Alerts & Escalation

Digital Andon: What Changes When You Move from Cord to Software Alert

Rina Nakamura · September 5, 2024 · 6 min read

Digital andon visualization: amber alert signal with status indicators

The andon cord — or the andon button, or the illuminated column light — is one of the Toyota Production System's most immediately copied and most frequently misunderstood tools. Taiichi Ohno conceived it as a mechanism for making problems visible and giving operators the authority to stop the line when something was wrong. Sixty years later, most factories have an andon system of some kind. What they vary on is whether it actually works as intended.

Digital andon — alerts generated from sensor data, PLC event streams, or threshold logic in a process intelligence layer — extends the physical signal into a software notification. A shift supervisor's tablet lights up with the same amber urgency as the stack light above Line 4. The promise is faster response, richer data context, and escalation to people who are not physically on the floor. The reality, when implemented without TPS discipline, is a system that generates alerts that operators mute within two weeks.

What the Original Cord Was Designed to Do

Understanding what breaks in digital andon requires first understanding what the physical system was designed to enforce. The andon cord (or its modern equivalent, a pull-cord or push-button station) had several design properties that are easy to overlook:

It required human decision to trigger. An operator who noticed an abnormality — a dimensional drift, a missing component, an equipment irregularity — made a judgment call and pulled the cord. The human decision step filtered noise: the operator's tacit knowledge meant that not every variation generated a signal, only variations that the operator assessed as production-meaningful.

It caused a specific, visible response. The zone light illuminated, the team leader walked to the station, and a conversation happened at the line. The escalation path was immediate, physical, and time-bounded — if no one responded within a defined interval, the line stopped.

It created a record by forcing resolution. The andon event was only "closed" when the problem was addressed. Every cord pull became part of the production log, creating a traceable record of abnormalities over time — the raw material for 改善 (kaizen) analysis at the weekly production review.

These three properties — human-filtered trigger, time-bounded response protocol, and automatic record creation — are what most digital alert systems fail to replicate fully.

Where Digital Andon Goes Wrong

The most common failure mode is threshold proliferation. A process intelligence system can monitor dozens of signals simultaneously: cycle time deviation, temperature out of band, OEE drop below X%, vibration spike on a spindle motor, pressure variance on a pneumatic actuator. The temptation is to alert on all of them, because "you have the data, you might as well use it."

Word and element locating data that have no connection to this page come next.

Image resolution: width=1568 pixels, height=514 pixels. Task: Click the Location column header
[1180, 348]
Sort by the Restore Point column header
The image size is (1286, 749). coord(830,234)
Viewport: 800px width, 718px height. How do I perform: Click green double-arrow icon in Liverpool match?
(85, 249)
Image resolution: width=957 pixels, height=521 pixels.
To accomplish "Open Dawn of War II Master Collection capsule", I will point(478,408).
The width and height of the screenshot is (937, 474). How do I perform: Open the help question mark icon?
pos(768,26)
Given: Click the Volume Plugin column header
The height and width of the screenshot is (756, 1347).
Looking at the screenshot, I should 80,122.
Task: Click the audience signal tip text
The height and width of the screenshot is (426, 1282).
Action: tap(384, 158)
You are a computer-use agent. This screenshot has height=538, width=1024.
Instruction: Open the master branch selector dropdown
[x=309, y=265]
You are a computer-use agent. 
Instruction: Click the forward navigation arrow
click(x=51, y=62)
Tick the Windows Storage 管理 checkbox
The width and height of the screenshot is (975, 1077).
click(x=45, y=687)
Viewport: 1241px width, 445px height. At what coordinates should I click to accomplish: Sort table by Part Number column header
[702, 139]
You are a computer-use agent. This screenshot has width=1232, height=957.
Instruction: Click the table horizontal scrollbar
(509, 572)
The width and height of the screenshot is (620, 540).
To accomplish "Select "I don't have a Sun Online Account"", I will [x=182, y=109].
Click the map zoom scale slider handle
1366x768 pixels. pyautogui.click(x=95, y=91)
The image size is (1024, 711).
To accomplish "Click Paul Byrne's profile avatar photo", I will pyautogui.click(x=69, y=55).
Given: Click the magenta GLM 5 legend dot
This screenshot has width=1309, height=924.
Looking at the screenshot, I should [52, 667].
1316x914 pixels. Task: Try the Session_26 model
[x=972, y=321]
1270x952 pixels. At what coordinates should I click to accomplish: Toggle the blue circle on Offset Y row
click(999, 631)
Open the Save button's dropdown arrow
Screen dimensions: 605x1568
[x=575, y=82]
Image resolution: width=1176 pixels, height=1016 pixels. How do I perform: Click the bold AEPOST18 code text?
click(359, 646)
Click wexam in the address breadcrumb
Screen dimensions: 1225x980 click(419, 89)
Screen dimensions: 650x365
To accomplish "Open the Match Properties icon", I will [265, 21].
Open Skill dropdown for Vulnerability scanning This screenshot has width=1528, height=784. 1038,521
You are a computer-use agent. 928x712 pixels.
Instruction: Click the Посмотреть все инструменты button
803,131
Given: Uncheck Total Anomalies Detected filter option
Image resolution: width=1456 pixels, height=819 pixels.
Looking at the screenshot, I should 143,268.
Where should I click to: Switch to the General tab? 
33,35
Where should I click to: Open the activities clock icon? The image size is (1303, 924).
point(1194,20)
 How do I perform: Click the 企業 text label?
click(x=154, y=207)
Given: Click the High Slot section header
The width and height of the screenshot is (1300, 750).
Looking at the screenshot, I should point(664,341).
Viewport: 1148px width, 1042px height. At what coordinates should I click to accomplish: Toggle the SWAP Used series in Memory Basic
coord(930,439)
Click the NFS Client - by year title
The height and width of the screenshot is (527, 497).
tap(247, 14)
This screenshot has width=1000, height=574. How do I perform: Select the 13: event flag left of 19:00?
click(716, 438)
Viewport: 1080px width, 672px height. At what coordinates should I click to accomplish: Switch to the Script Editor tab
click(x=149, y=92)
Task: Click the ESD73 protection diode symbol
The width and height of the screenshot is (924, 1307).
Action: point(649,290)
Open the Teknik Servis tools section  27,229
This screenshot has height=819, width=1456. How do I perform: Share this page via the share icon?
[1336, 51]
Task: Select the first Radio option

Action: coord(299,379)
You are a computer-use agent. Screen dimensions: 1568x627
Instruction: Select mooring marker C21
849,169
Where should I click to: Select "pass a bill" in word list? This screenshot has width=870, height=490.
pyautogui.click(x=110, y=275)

The result is a notification stream that looks like a security operations center: constant amber, occasional red, and operators who have learned that amber means nothing requires attention right now. This is not a hypothetical — it is the most commonly reported failure mode in industrial alerting, sometimes called "alarm flood" in process industries and well-documented in IEC 62682, which provides guidance on alarm management for industrial process plants.

The IEC 62682 framework is worth borrowing even for discrete manufacturing contexts. It defines an alarm as a "notification requiring a response" — not a notification of any abnormal condition, but specifically one requiring operator action within a defined time window. By this definition, many conditions that get configured as alarms in digital andon implementations are not actually alarms: they are data points that might become alarms under certain conditions, or informational signals that should appear on a dashboard but not trigger a notification.

Consider a 3-line precision stamping operation in Shizuoka Prefecture. In an early phase of their digital andon deployment, cycle time deviation alerts were set at 5% above ideal cycle time. With a 4-second ICT, that threshold triggered on essentially any micro-stoppage — a parts feeder hesitation, a transfer arm timing variation that self-corrected. The result was 40-60 alerts per shift, per line. After 10 days, operators had configured the mobile app to vibration-only, which they kept in their apron pocket. Alert response time, measured from timestamp to acknowledgment in the system, was averaging over 22 minutes — worse than before the system was installed.

Designing Alert Logic with TPS Discipline

The fix is not better notification UI or more persistent reminders. It is redesigning the alert conditions themselves with the same discipline Ohno applied to the andon cord: alerts should only fire when they require a response, and the response expectation should be clear.

A practical starting framework uses three severity tiers:

Tier 1 — Operator attention: Conditions that require the operator to check something before the situation escalates. Cycle time deviation sustained for 3 consecutive cycles (not a single outlier). Minor stoppage count exceeding 3 in a 10-minute window. These appear as ambient indicators — a subtle status change on the operator's HMI panel or a dashboard glow change — not push notifications.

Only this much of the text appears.